Americans are paying $1.1 billion in preventable health costs every year for emergency room visits alone. The total price tag in dollars for the lack of paid sick days is larger than anyone has calculated, but the human costs are even larger: workers and families put off needed care until conditions worsen beyond the ability of doctors to treat; sick workers spread illness to coworkers and customers; and workers are fired for getting sick, putting them and their families at risk of poverty.

Individuals and organizations across the United States are working to promote paid sick days as a solution for these problems. Groups like Moms Rising, the National Partnership for Women and Families, and numerous state and local groups share the experiences of workers and their families—backed up by information from IWPR and other researchers—to convince legislators and the public that paid sick days are a policy that benefits everyone.

Kevin Miller is a Senior Research Associate at the Institute for Women’s Policy Research.

WSJ Op-ed Misses On Paid Sick Days

By Robert Drago

Since the implementation of a paid sick days mandate in San Francisco, followed by Washington DC, and most recently the state of Connecticut, the popularity of paid sick days laws is growing.
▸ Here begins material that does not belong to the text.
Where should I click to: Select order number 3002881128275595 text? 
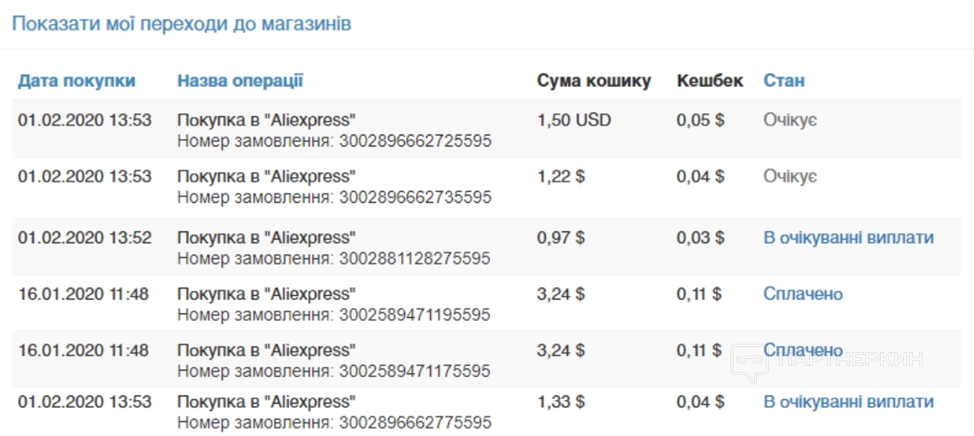pyautogui.click(x=414, y=259)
This has caused concern in the business community. In the latest salvo, Michael Saltsman discussed Institute for Women’s Policy Research (IWPR) findings regarding San Francisco’s experience with a paid sick days ordinance. The piece includes numerous mischaracterizations of the facts. Interpreting the Bureau of Labor Statistics finding that 80 percent of private sector employee have “some type of leave” as making up for paid sick days (only 62 percent have that), is misleading: vacations are typically scheduled weeks or months in advance; one’s own illness or that of a child usually cannot be scheduled. IWPR’s finding that only 3 percent of employers reported that fewer employees came to work while sick needs to be balanced against the 25 percent of employees who said that they were better able to care for their own or their families’ health needs.  Among all demographic and racial/ethnic groups, black (29 percent), Latino (31 percent), low-wage (30 percent), women (27.5 percent), and workers over 55 (34 percent) were most likely to say they were better able to care for their own or their families’ health needs as a result of the paid sick days law.
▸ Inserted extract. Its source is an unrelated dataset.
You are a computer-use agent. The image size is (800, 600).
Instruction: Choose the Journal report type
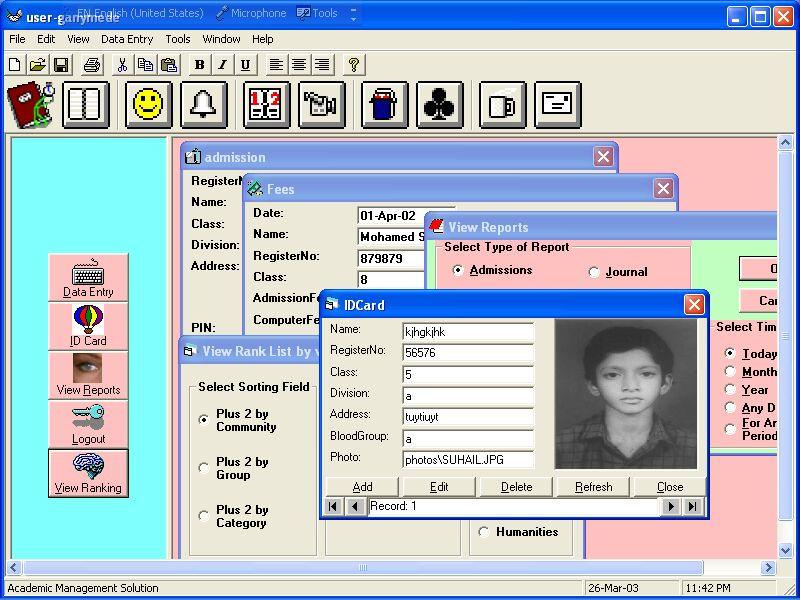coord(594,272)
The finding that 30 percent of low-wage employees reported adverse hours or layoffs effects also requires context: According to the San Francisco Office of Labor Standards Enforcement, the city also raised the minimum wage and mandated health insurance around the same time as the paid sick days ordinance, and the expense of health insurance (particularly for low-wage employers) far outweighs any conceivable impact from paid sick days. Further, the surveys were administered late in 2009 (for employers) and early in 2010 (for employees), and those were not exactly great times for the U.S. economy.
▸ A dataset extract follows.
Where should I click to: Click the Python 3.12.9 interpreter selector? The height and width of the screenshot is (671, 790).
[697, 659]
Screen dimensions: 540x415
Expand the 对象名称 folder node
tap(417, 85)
Finally, the most important piece of context missing is that the median employee in San Francisco with paid sick days reported using three days per year. For someone working 5 days per week for 52 weeks per year, that represents 1.2 percent of annual earnings. That figure is around one-twentieth the size of the  percentage increase in the federal minimum wage during and just after the Great Recession (rising from $5.85 to $7.25) and no serious economist believed that increase in labor costs had any ill effects on the economy. The ostensible “downside” of paid sick days discussed by Mr. Saltsman is in fact a mirage.

 

Dr. Robert Drago is the Director of Research at the Institute for Women’s Policy Research. Prior to joining IWPR, Dr. Drago held positions as Senior Economist with the Joint Economic Committee of the U.S. Congress and Professor at the Pennsylvania State University in the departments of Women’s Studies and Labor Studies.